**Do this:** Put the lines running from the line with "Click the Core Operations badge dot icon" up to and including the line with "click(444, 91)" into a JSON list of strings, one string per line, leaving out blank lines and the pictures.

## START Records for this task

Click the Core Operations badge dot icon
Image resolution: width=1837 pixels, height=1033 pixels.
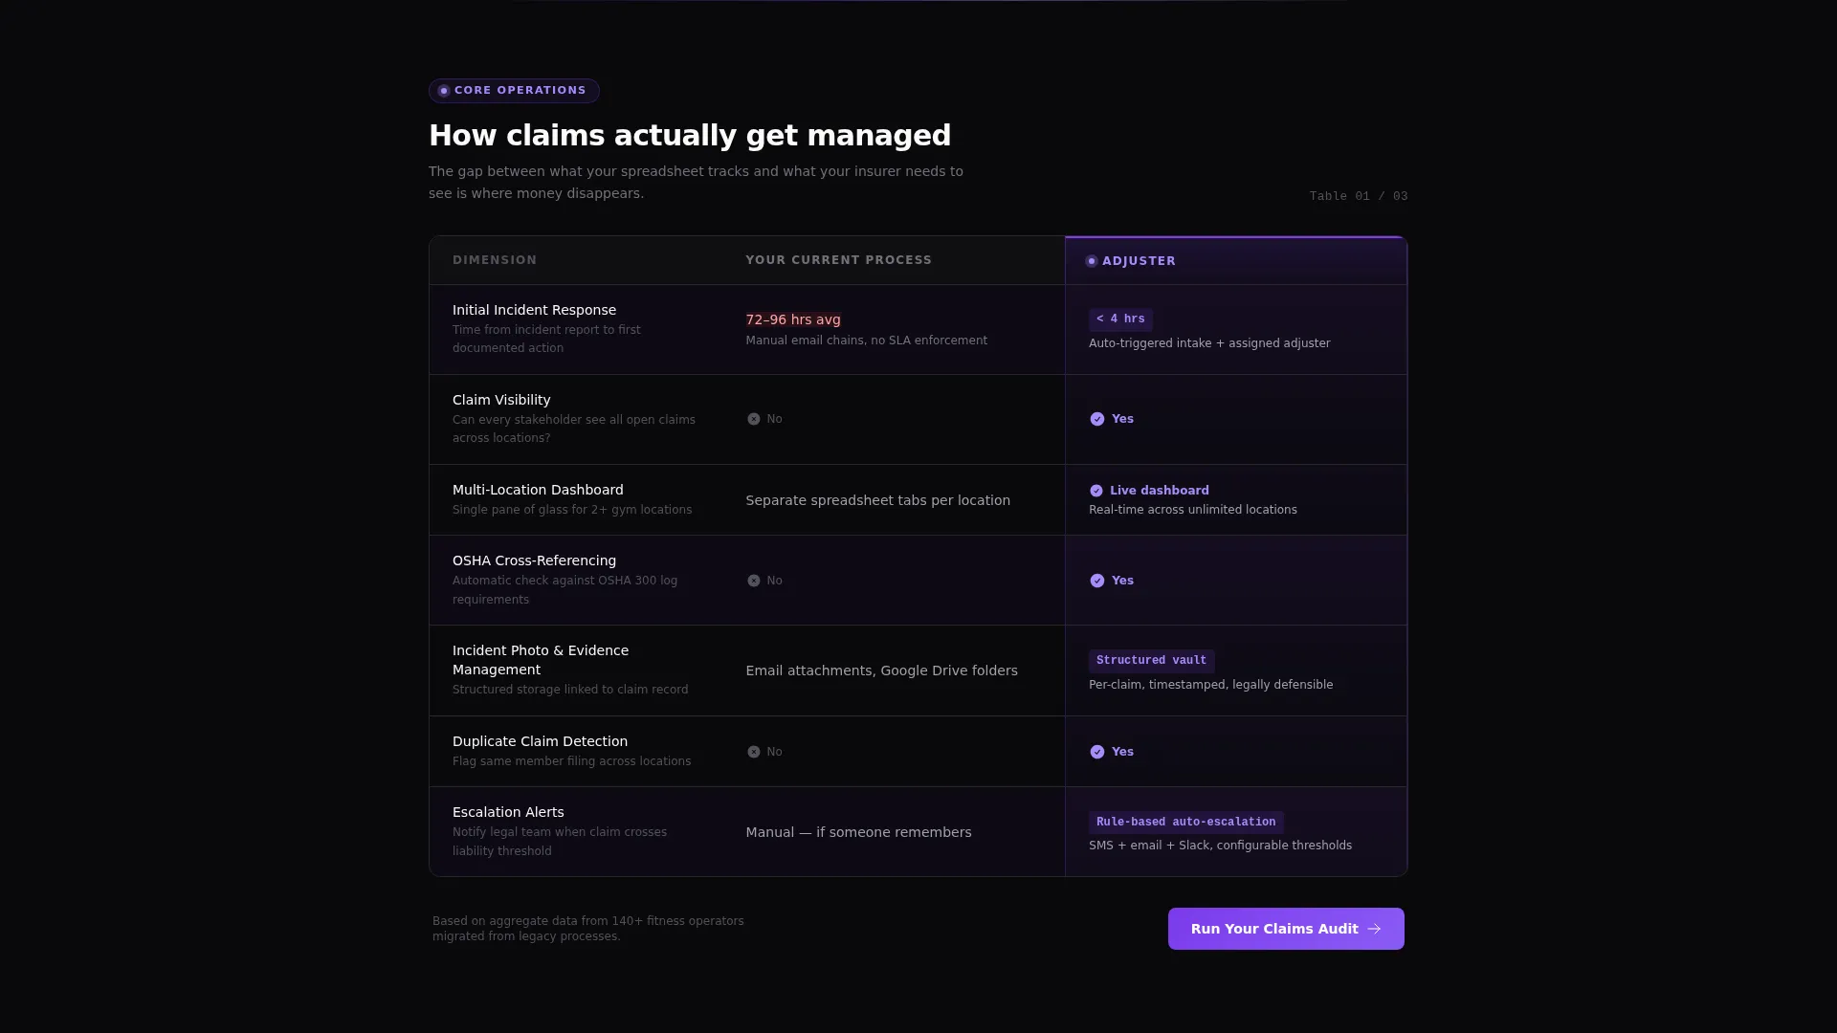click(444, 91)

## END Records for this task
## START Records for this task

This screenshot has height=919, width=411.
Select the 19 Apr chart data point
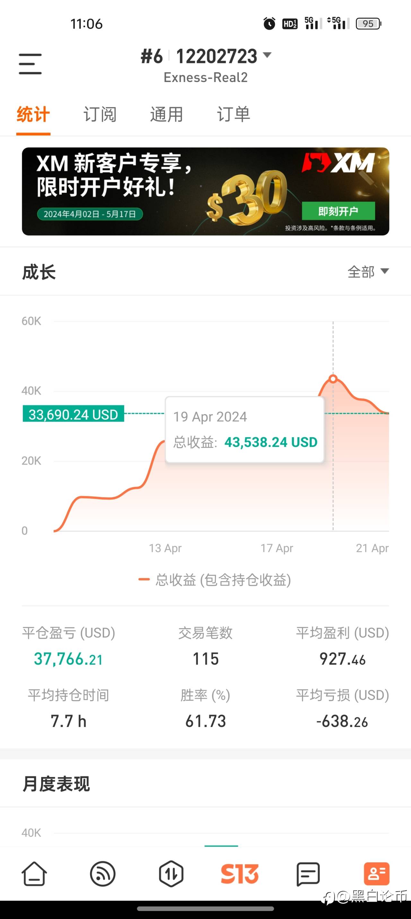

## END Records for this task
## START Records for this task

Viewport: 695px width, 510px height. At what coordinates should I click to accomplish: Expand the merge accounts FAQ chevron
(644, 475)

## END Records for this task

**Exercise answer:**
[
  "Click the Core Operations badge dot icon",
  "Image resolution: width=1837 pixels, height=1033 pixels.",
  "click(444, 91)"
]